■ What you should do: Which lines of the records below contain the word "Product"? Show each one.

■ Data extract:
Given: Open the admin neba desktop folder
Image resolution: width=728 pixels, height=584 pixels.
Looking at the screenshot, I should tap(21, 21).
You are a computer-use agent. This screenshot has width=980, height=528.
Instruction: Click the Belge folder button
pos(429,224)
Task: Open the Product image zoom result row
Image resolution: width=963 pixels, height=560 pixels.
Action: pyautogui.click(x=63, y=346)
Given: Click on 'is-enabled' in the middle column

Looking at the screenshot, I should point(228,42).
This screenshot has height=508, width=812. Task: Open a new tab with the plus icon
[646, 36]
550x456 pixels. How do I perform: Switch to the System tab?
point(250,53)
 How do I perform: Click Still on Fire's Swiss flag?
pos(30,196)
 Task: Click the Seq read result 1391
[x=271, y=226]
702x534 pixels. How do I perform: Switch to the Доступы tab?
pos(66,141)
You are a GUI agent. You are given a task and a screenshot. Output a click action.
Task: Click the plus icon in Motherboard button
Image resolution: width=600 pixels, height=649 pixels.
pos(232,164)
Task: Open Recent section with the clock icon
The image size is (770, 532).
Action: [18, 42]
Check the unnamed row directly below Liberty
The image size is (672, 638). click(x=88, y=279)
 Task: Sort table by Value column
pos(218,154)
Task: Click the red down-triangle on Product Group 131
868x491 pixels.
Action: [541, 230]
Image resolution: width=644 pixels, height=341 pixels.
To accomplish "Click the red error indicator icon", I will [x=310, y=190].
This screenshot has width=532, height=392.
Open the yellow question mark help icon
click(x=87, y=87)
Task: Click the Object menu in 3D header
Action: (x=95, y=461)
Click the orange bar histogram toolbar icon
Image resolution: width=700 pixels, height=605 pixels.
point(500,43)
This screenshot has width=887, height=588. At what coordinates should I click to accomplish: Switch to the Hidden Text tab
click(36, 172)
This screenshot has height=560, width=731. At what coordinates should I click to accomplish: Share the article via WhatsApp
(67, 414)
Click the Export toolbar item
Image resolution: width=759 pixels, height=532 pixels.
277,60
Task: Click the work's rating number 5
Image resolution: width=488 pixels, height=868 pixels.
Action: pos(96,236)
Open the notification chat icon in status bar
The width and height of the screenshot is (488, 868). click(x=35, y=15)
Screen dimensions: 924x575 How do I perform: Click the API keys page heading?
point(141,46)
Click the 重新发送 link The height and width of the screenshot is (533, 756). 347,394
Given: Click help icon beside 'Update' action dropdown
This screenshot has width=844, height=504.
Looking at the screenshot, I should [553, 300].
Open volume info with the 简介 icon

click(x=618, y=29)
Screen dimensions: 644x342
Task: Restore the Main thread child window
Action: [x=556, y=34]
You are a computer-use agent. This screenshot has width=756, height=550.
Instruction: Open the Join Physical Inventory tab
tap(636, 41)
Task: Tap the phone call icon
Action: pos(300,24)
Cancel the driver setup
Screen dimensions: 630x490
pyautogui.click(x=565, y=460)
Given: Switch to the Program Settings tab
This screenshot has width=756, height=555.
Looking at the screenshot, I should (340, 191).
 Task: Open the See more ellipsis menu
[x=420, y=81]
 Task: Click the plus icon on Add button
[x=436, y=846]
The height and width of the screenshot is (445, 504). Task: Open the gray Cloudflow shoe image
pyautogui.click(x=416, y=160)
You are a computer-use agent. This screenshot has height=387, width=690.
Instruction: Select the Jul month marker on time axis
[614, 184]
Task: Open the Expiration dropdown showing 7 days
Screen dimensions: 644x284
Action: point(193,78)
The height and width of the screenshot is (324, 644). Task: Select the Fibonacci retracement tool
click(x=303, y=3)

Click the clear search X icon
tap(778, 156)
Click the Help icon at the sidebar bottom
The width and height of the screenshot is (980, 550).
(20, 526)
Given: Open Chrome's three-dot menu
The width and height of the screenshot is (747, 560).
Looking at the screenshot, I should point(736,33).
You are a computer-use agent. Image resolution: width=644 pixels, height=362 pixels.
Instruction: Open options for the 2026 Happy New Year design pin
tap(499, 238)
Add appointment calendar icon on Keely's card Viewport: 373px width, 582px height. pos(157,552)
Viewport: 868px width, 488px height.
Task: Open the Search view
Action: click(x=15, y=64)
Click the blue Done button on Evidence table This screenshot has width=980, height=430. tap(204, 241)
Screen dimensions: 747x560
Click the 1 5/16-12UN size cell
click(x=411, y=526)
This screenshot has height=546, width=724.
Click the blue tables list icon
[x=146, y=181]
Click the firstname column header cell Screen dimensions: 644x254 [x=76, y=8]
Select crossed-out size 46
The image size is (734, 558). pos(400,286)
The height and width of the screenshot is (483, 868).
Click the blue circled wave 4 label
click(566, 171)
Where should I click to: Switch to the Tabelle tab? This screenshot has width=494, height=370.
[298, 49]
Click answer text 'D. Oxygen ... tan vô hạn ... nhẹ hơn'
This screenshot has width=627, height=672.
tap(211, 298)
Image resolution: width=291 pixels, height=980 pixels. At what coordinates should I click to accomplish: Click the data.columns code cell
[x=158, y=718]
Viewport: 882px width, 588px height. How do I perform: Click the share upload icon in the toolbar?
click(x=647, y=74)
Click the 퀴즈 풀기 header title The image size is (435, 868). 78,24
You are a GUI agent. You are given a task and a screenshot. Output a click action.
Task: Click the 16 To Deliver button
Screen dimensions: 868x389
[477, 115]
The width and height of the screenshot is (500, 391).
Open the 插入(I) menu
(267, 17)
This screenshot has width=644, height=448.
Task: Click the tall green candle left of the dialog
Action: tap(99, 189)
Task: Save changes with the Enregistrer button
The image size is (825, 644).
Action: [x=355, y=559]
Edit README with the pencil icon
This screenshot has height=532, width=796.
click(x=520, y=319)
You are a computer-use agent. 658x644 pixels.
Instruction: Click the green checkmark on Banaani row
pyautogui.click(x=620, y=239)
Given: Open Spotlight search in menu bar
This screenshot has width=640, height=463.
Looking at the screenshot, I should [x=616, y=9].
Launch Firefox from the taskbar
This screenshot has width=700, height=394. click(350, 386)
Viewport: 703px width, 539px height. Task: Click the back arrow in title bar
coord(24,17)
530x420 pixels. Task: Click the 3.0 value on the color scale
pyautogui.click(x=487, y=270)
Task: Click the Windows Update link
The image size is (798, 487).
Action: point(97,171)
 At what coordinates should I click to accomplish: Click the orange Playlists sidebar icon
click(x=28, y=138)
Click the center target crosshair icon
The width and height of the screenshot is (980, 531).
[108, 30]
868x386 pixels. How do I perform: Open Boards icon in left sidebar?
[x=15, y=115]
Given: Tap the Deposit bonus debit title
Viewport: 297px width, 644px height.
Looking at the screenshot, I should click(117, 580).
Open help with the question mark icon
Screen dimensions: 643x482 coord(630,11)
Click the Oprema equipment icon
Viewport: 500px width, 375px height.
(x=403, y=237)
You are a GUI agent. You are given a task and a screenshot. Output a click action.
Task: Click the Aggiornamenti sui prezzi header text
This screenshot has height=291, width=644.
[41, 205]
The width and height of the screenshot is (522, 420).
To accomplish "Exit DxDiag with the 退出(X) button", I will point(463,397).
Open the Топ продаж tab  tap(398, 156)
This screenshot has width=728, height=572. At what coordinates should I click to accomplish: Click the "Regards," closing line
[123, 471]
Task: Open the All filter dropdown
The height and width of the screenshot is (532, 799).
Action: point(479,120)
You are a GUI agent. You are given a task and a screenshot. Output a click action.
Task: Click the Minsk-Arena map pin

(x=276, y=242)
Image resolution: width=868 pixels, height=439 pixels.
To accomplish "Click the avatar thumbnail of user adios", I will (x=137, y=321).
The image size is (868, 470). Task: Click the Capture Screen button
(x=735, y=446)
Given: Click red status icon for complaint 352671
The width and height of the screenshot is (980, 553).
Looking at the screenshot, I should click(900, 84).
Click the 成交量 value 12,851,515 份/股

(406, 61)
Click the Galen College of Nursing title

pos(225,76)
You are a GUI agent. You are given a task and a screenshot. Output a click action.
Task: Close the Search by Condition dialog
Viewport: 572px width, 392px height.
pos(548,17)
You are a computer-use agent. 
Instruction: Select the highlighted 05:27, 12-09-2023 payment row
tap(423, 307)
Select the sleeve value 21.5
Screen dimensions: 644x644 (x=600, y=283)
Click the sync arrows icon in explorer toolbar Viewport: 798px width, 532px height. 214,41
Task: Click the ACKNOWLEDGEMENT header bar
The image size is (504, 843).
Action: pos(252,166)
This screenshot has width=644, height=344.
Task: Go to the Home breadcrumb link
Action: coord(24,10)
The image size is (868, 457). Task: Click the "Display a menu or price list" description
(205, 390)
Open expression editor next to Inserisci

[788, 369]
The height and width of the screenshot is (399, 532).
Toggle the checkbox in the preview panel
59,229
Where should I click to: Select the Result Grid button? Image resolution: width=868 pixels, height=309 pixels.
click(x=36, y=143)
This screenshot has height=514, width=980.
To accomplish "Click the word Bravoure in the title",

■ Solution to this task:
Task: Open the Product image zoom result row
Task: Click the red down-triangle on Product Group 131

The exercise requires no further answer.